Exercise objective: If a line in the data has the string "agent", please show it.

Stored data:
--------------------

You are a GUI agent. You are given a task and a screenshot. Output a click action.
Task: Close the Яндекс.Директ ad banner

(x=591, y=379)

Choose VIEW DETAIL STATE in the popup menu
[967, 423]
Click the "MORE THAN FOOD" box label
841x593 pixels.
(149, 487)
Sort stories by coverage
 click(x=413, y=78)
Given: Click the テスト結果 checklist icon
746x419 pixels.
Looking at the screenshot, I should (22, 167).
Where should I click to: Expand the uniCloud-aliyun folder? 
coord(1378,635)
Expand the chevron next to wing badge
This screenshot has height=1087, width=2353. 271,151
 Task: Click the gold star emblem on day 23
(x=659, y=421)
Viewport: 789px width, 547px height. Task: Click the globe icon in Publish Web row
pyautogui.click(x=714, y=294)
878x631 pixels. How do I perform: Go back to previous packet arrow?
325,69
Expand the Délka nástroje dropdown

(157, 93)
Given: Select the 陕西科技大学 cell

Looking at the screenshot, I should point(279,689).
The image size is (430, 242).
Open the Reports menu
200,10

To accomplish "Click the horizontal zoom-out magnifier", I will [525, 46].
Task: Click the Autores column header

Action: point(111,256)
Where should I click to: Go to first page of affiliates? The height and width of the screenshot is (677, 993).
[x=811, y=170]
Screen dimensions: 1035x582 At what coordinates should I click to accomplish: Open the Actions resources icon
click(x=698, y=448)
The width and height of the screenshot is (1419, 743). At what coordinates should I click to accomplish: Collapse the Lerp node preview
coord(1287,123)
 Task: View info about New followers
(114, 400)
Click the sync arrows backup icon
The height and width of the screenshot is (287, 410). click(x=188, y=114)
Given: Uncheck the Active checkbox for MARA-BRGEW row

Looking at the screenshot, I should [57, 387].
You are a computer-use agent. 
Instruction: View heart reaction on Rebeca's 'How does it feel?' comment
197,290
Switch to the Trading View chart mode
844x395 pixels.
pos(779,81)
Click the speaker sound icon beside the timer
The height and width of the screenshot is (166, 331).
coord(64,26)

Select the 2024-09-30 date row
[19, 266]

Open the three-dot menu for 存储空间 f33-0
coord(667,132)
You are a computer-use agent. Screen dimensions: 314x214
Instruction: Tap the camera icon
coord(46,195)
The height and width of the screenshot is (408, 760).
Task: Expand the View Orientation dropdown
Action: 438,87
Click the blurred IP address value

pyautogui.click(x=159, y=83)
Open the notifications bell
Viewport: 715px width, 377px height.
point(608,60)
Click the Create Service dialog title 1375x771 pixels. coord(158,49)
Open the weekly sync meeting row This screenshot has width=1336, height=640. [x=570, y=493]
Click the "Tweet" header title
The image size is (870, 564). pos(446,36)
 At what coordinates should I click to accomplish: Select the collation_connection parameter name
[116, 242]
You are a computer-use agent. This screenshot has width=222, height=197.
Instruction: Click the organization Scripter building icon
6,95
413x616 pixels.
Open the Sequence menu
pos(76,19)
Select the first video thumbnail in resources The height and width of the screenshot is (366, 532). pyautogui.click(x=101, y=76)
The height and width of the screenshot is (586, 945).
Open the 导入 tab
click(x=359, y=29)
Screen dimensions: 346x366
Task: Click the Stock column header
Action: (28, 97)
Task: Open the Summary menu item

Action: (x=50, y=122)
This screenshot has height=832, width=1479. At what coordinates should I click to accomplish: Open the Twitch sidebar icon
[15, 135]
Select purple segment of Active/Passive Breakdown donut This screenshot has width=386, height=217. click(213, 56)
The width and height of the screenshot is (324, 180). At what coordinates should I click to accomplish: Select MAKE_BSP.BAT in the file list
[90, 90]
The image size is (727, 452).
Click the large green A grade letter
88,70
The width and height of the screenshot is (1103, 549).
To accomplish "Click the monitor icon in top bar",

--------------------

The answer:
You are a GUI agent. You are given a task and a screenshot. Output a click action.
You are a computer-use agent. 
You are a computer-use agent. Screen dimensions: 314x214
You are a computer-use agent. This screenshot has width=222, height=197.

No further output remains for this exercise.